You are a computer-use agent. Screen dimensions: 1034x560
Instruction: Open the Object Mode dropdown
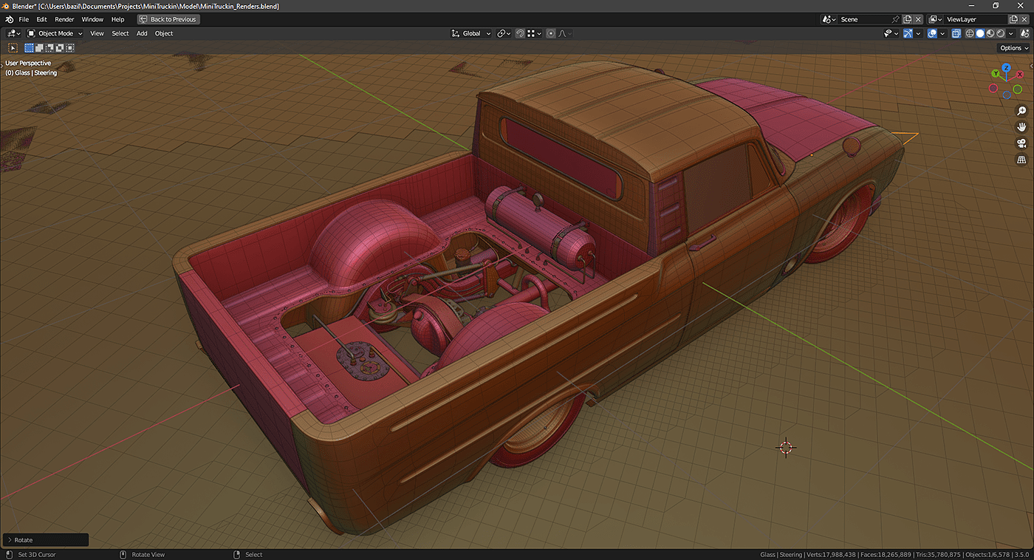[55, 33]
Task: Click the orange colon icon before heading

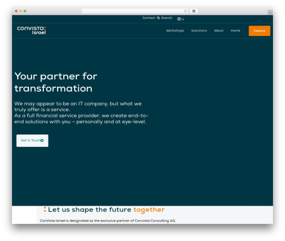Action: [x=45, y=210]
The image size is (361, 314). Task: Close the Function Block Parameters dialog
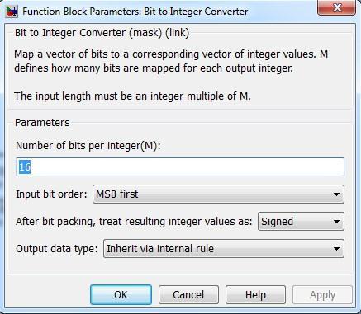point(336,7)
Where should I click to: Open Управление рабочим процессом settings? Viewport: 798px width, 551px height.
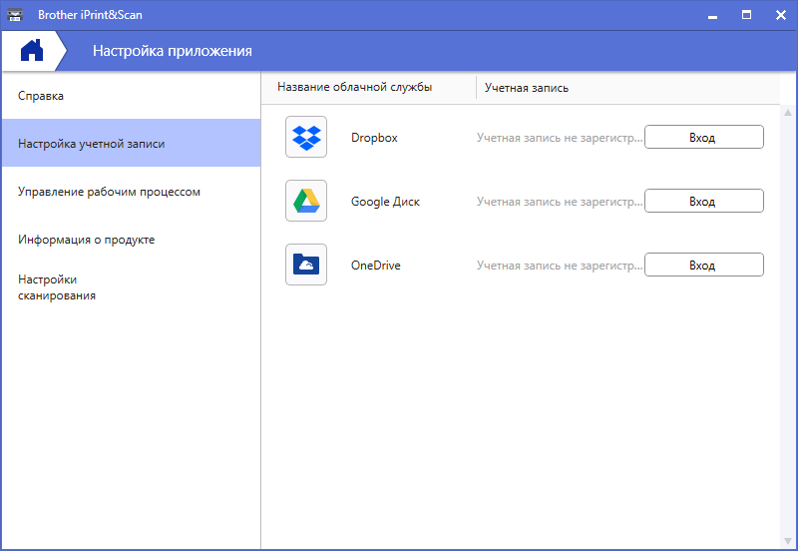click(x=109, y=192)
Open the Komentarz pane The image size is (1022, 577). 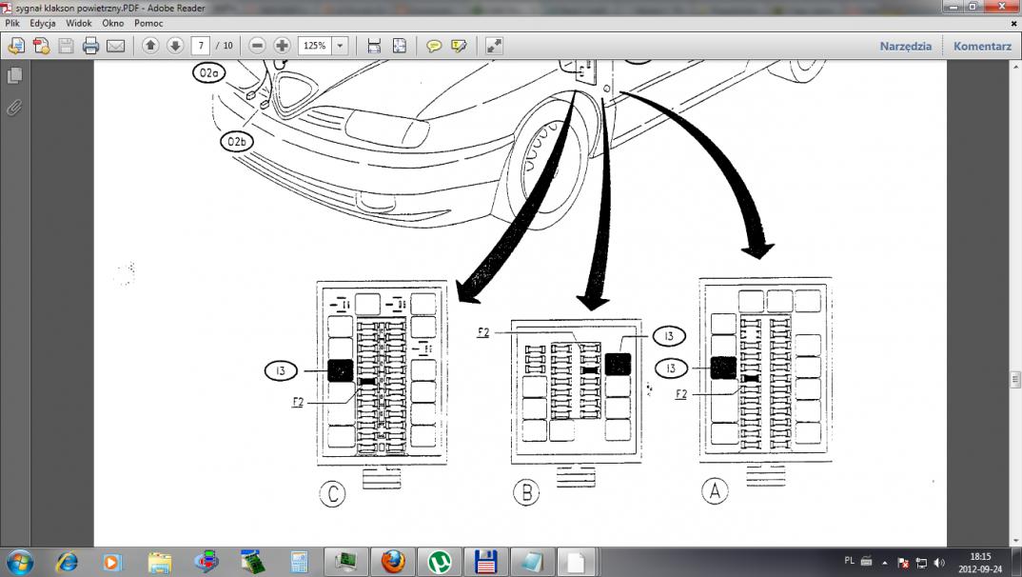pyautogui.click(x=982, y=46)
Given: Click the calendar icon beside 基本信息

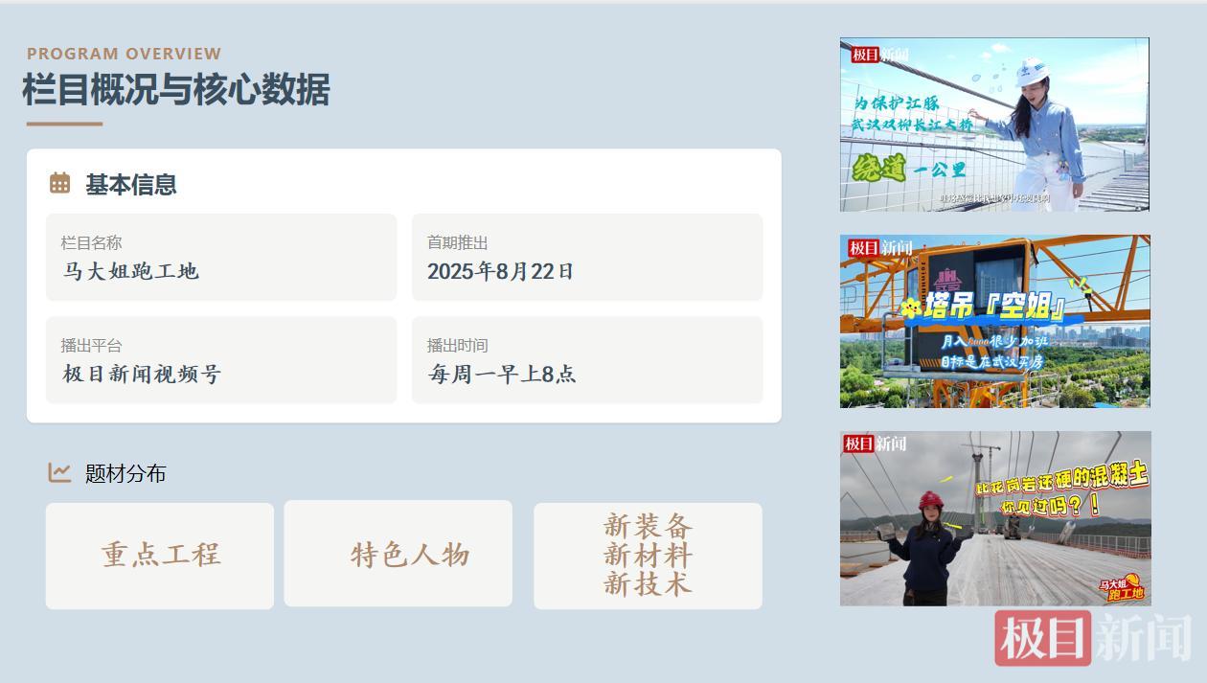Looking at the screenshot, I should pos(58,184).
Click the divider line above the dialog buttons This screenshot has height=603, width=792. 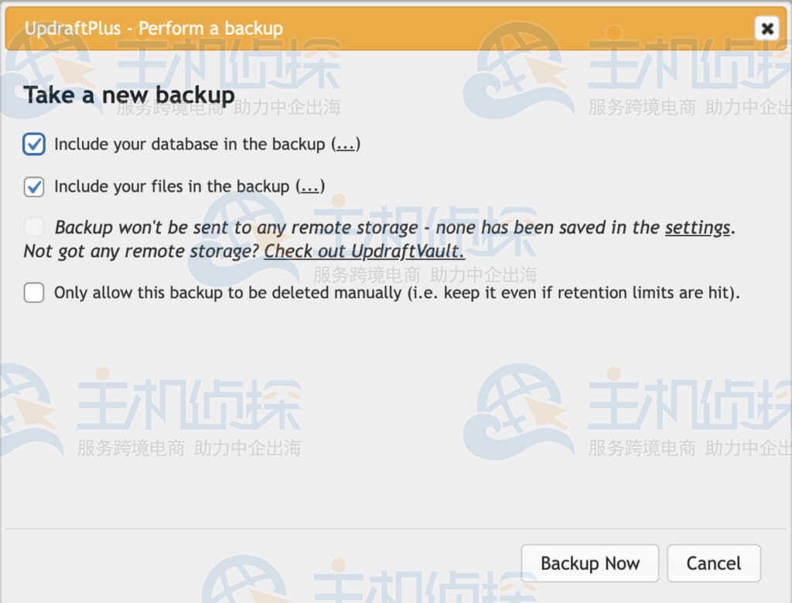[x=396, y=530]
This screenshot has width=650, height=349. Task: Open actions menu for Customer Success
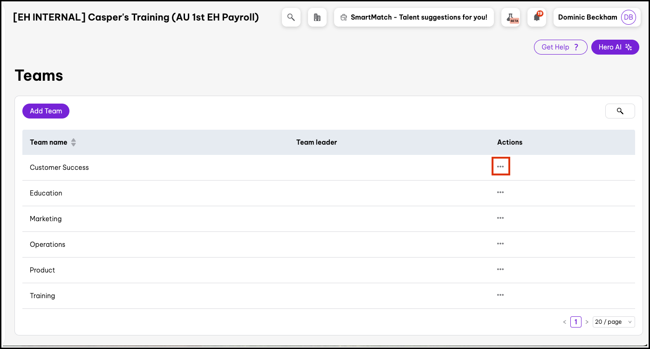tap(500, 167)
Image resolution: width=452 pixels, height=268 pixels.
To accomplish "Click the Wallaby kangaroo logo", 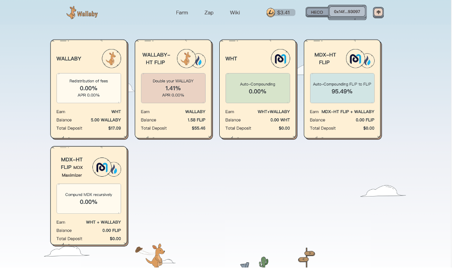I will 82,13.
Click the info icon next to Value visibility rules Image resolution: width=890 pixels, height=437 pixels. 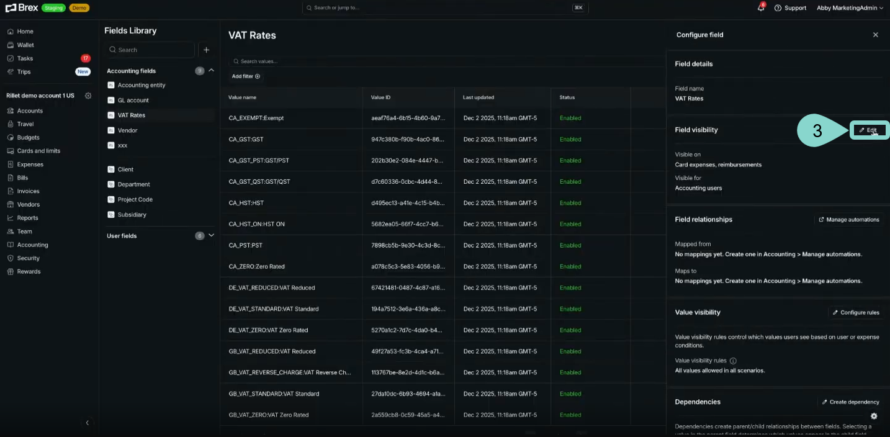[x=733, y=361]
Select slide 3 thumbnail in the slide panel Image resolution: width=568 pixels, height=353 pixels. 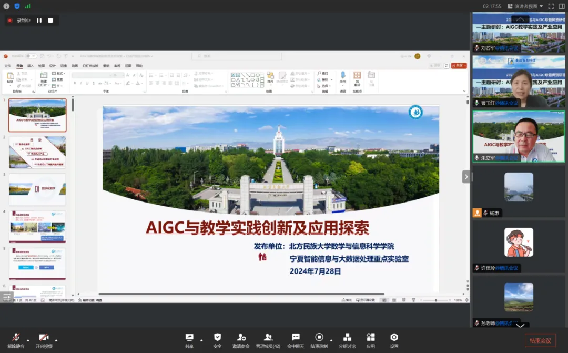(x=37, y=189)
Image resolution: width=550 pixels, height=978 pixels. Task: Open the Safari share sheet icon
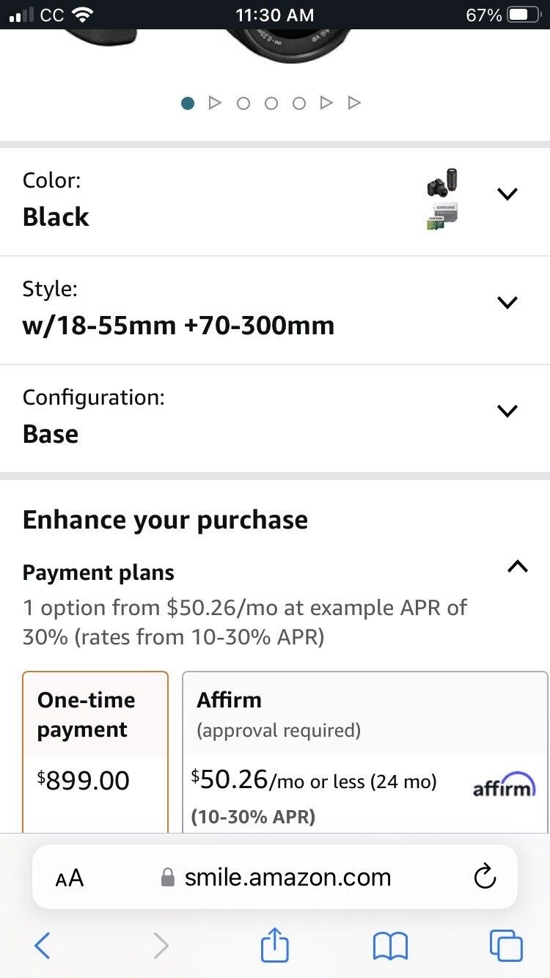(x=275, y=944)
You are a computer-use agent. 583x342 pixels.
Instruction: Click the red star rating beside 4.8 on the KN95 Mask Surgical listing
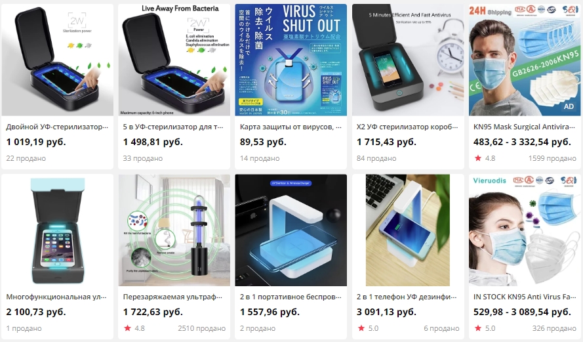pyautogui.click(x=478, y=158)
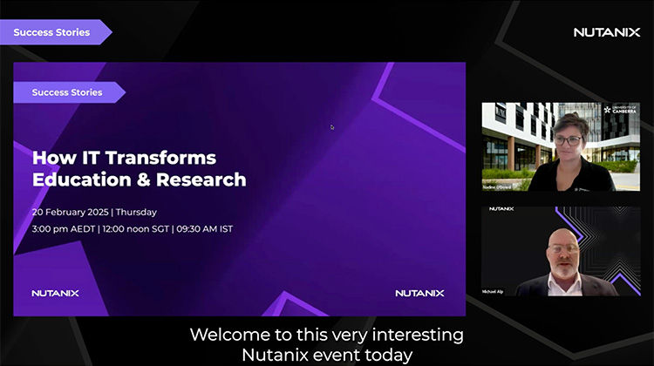Click the mouse cursor location on the slide
Screen dimensions: 654x366
coord(332,127)
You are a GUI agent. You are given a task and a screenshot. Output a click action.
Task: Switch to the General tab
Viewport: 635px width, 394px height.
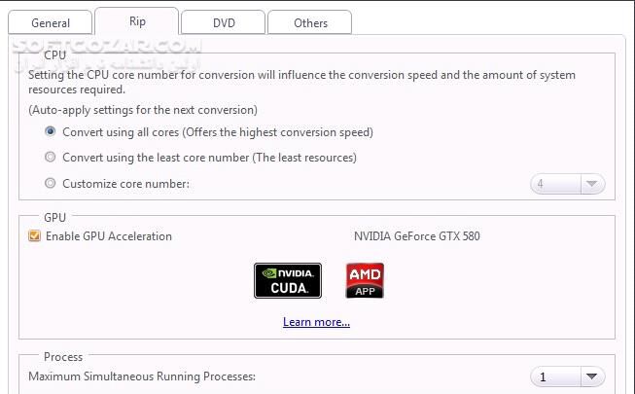(51, 22)
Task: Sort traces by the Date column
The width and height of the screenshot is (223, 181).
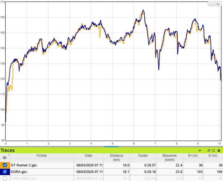Action: [x=88, y=156]
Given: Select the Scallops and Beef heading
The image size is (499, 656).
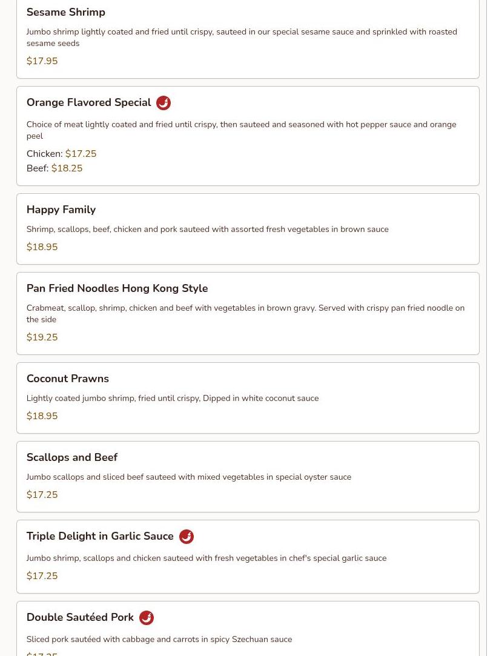Looking at the screenshot, I should [x=72, y=457].
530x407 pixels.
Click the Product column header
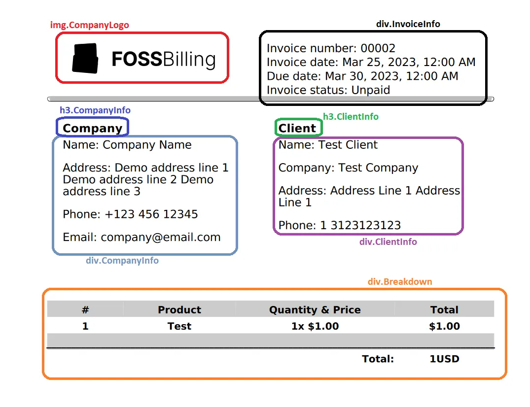(x=179, y=310)
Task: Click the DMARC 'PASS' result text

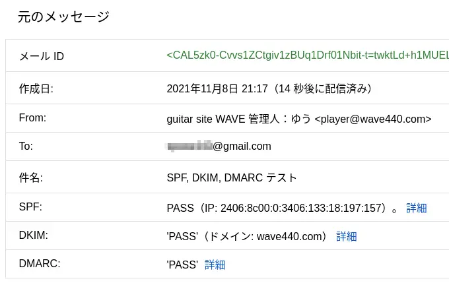Action: [182, 265]
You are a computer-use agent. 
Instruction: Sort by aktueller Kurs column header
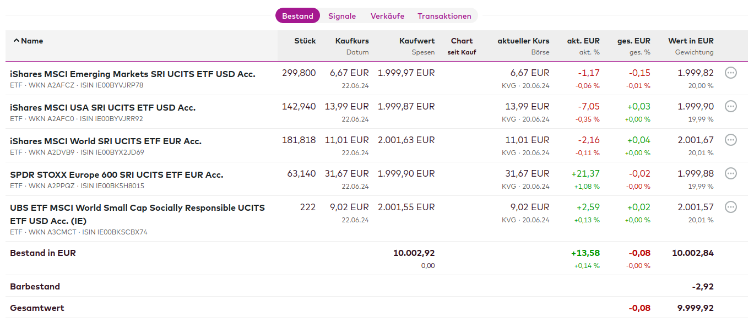coord(523,41)
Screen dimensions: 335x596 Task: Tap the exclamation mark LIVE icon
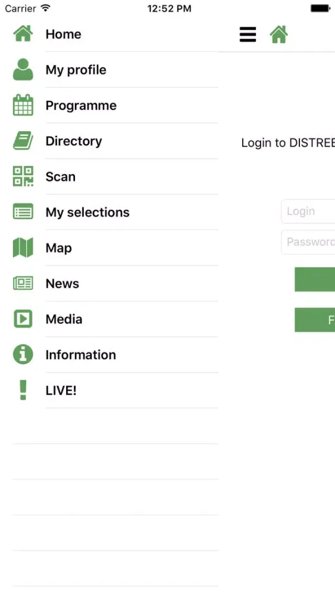[23, 390]
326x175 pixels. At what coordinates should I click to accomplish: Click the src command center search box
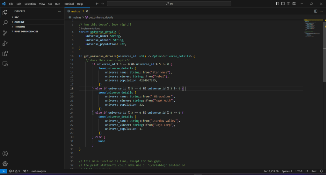169,4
---
• Task item:
Your reply must consist solely of the number of lines in the data that contain the word "agent".

• Exercise output:
4